(Screen grounding listing)
####

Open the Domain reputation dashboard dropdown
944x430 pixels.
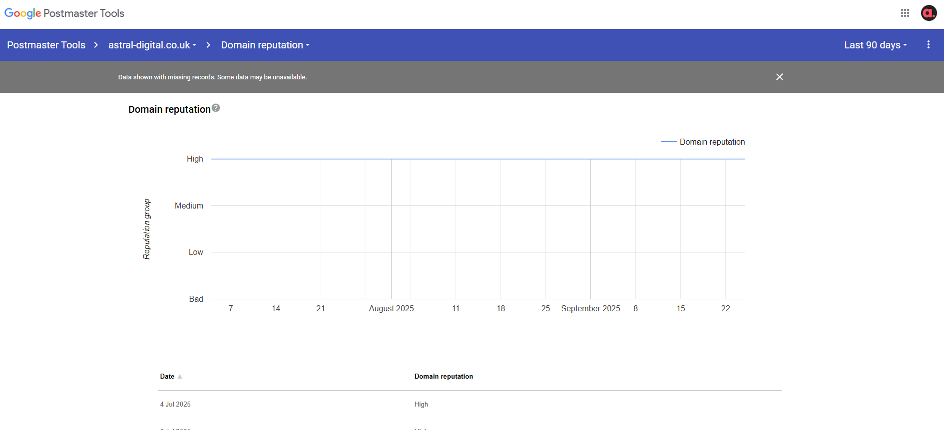pos(265,45)
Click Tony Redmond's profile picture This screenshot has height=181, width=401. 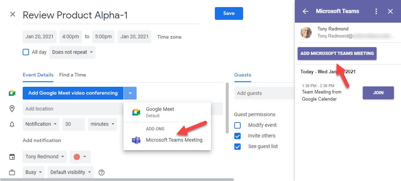tap(306, 32)
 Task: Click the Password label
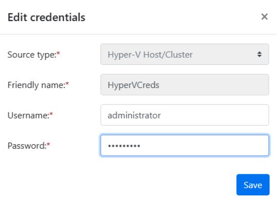point(27,146)
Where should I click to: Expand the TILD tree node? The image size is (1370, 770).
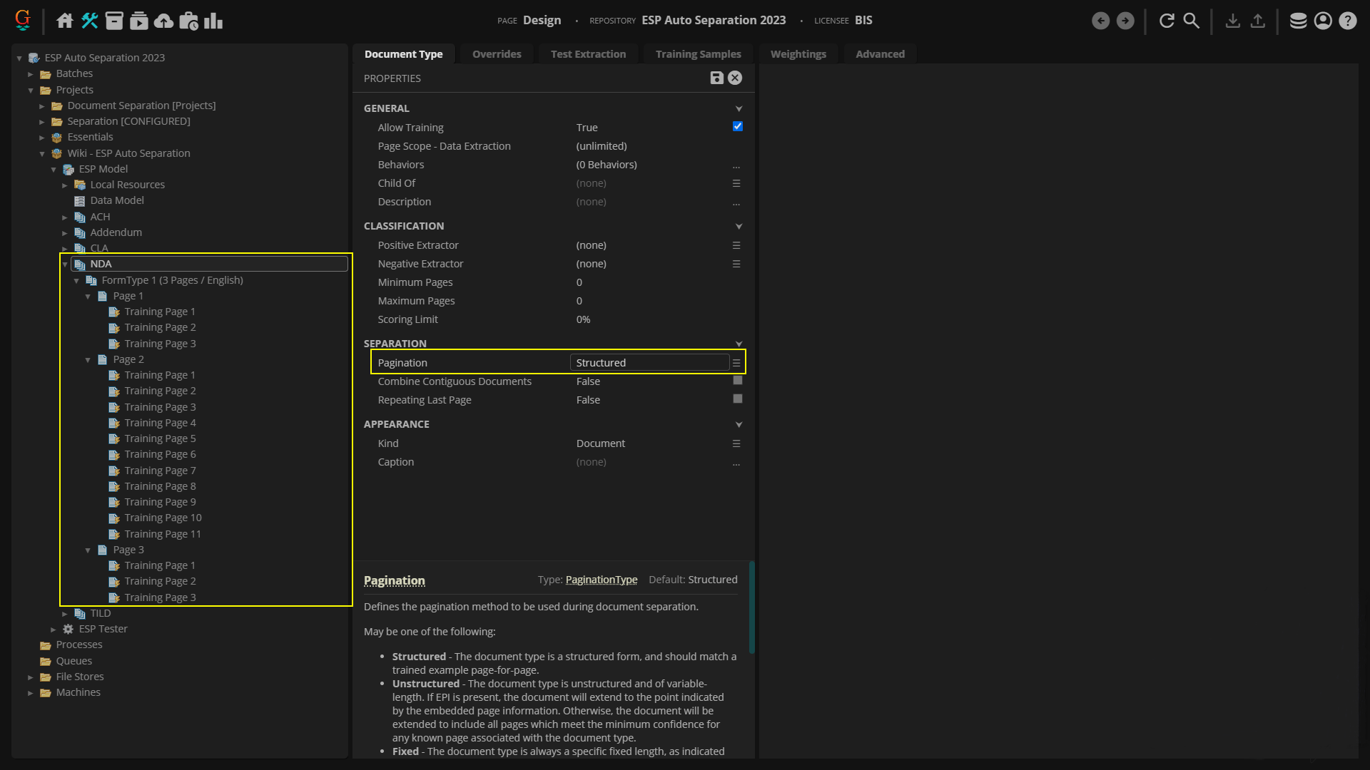pyautogui.click(x=65, y=614)
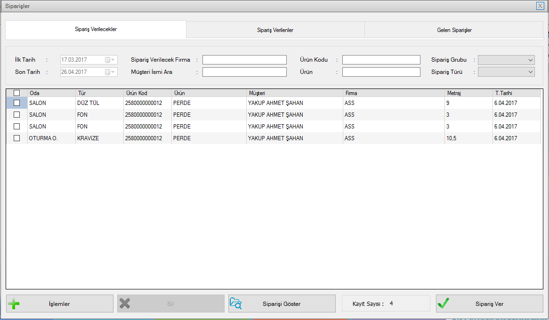The height and width of the screenshot is (320, 549).
Task: Click in the Sipariş Verilecek Firma field
Action: 244,60
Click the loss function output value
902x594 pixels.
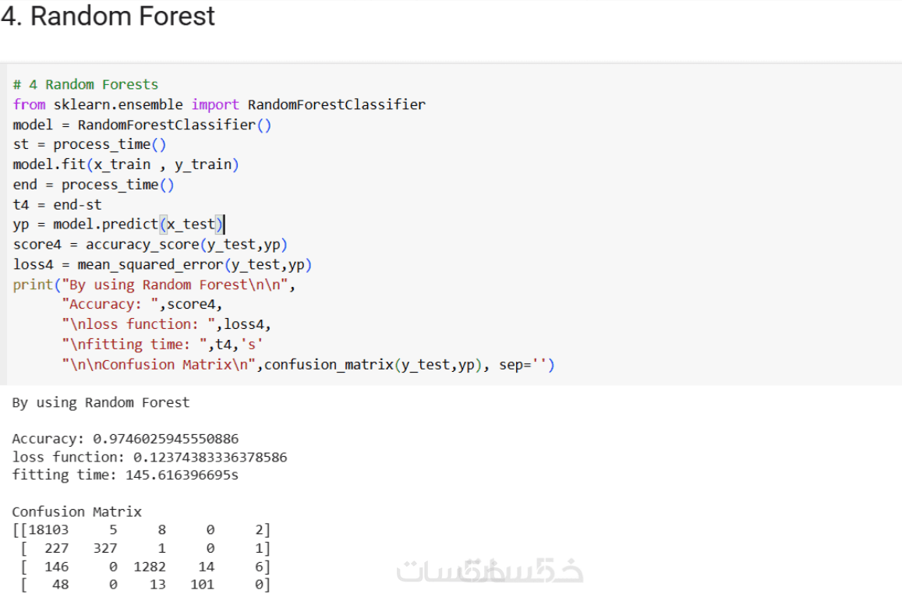pos(210,457)
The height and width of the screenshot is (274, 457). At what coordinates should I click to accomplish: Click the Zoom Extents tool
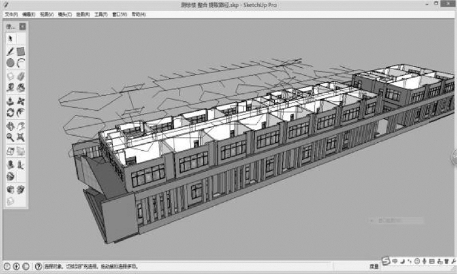tap(20, 138)
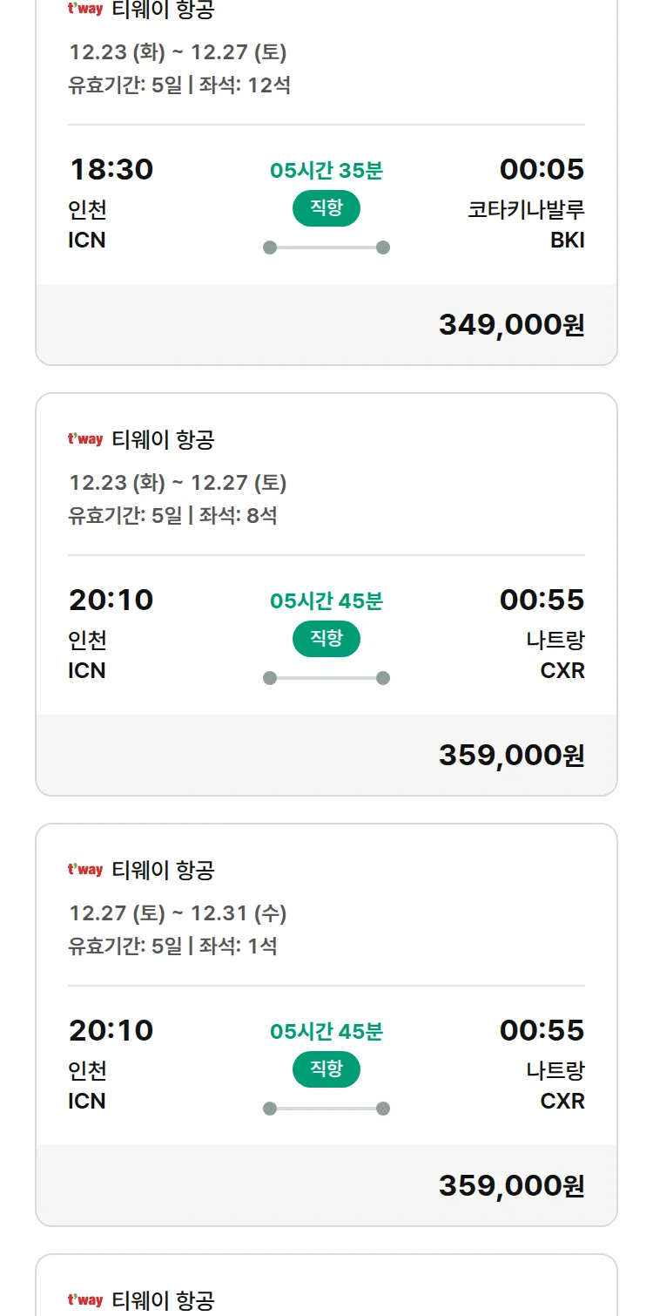Click t'way logo on the 12.27–12.31 flight card

[85, 870]
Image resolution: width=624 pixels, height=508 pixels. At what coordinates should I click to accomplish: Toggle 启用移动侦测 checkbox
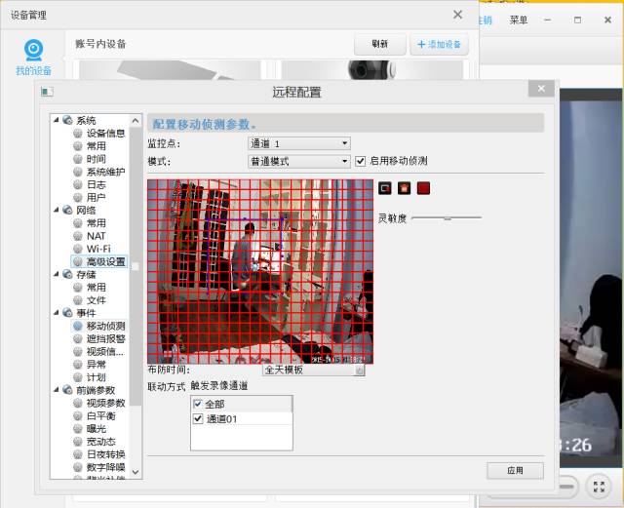[361, 161]
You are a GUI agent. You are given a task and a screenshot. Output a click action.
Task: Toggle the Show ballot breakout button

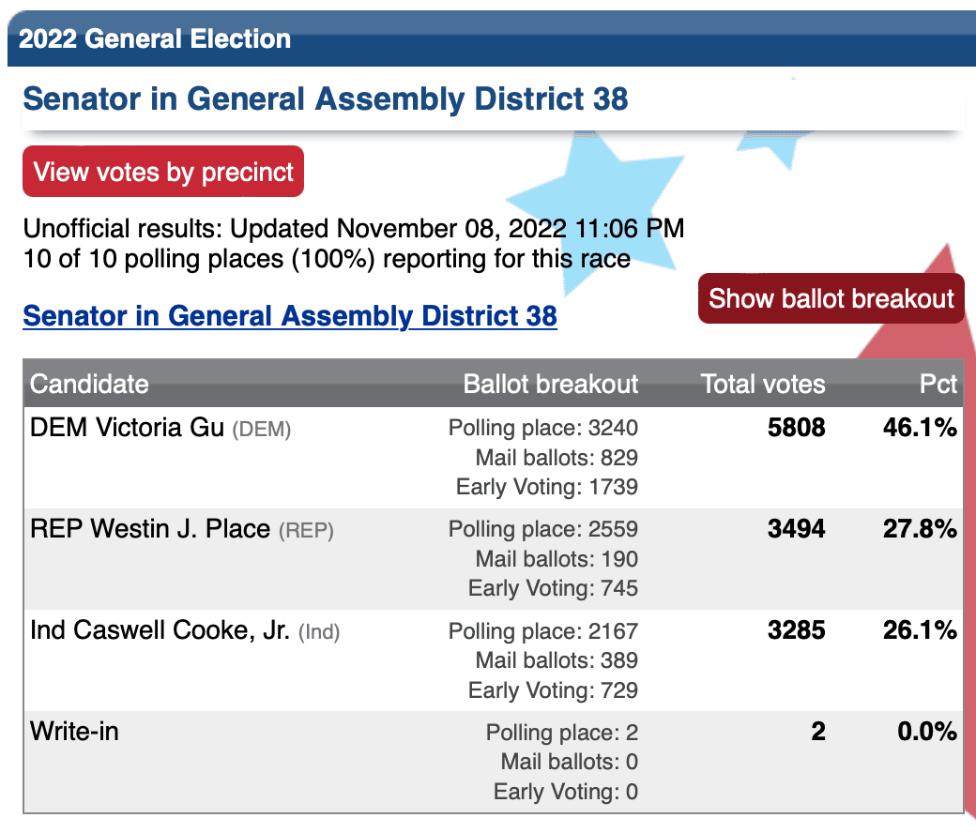coord(831,298)
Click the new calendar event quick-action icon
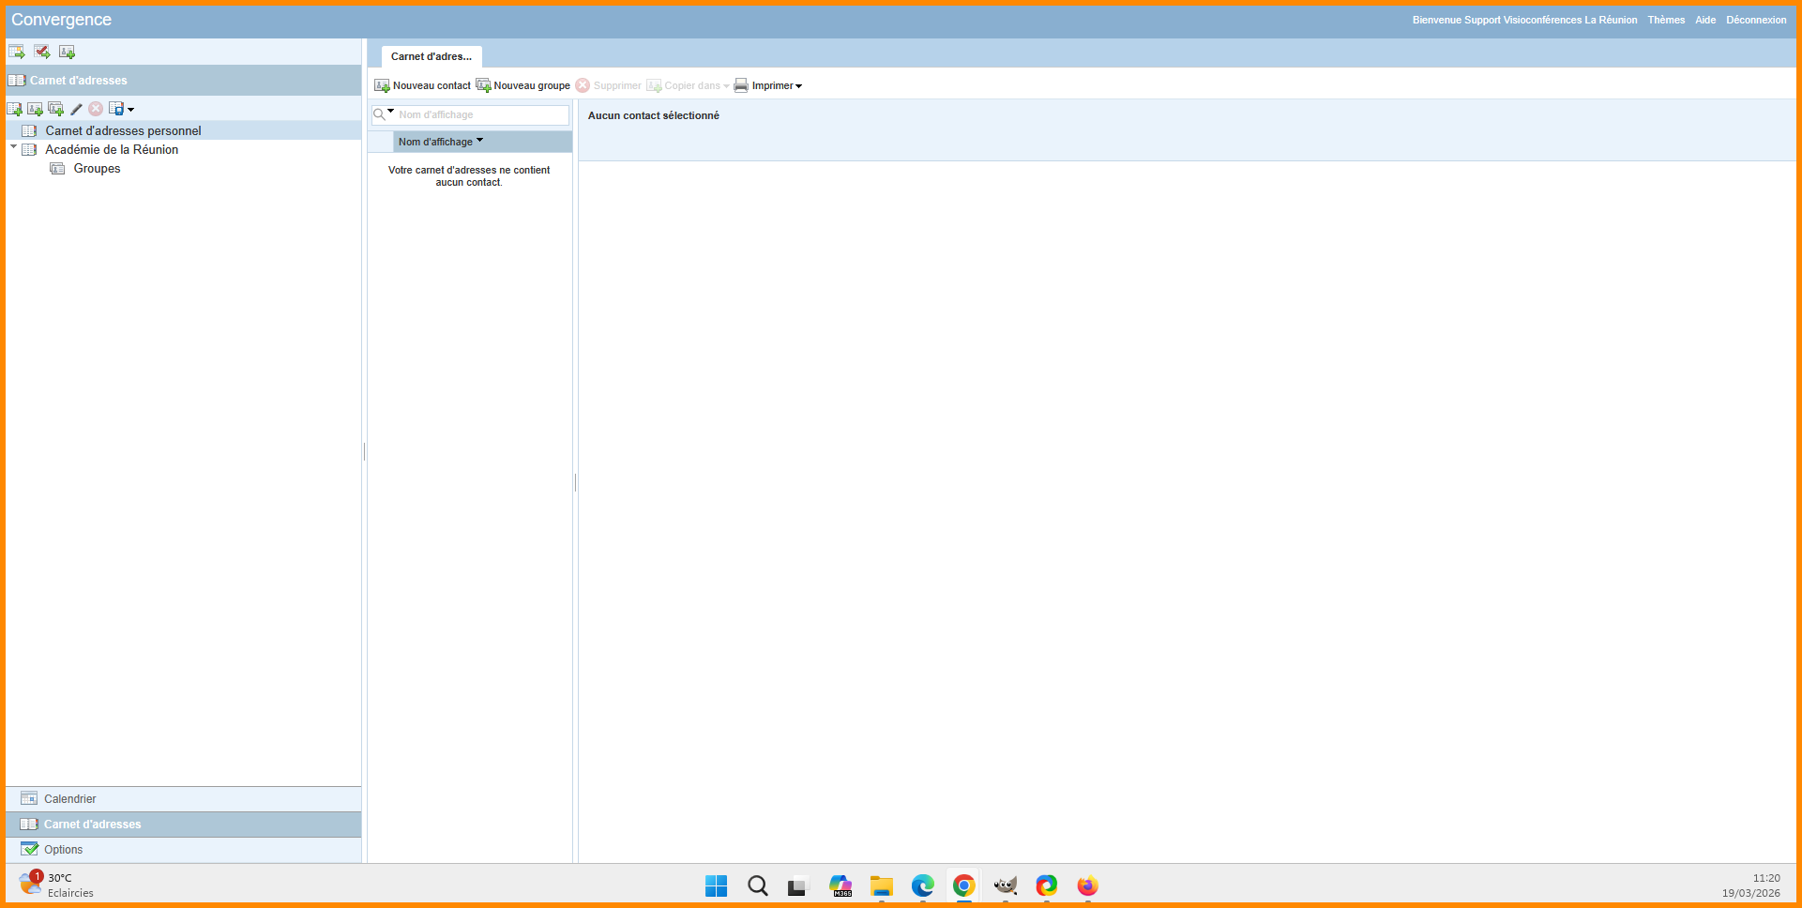Image resolution: width=1802 pixels, height=908 pixels. point(17,52)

####

**EXERCISE TASK**
Reproduce the stretch of the listing from the line containing "Task: Click the Password label" through the line containing "pos(210,457)", swapping "loss function" for "cost function" and keeping everything else unchanged. Leave the pictures out of your answer.

**FINISHED EXERCISE**
 Task: Click the Password label
point(27,146)
Where should I click to: Expand the TILD tree node? The image size is (1370, 770).
pyautogui.click(x=65, y=614)
The height and width of the screenshot is (320, 549).
Task: Click in the Sipariş Verilecek Firma field
Action: 244,60
Click the cost function output value
902x594 pixels.
pos(210,457)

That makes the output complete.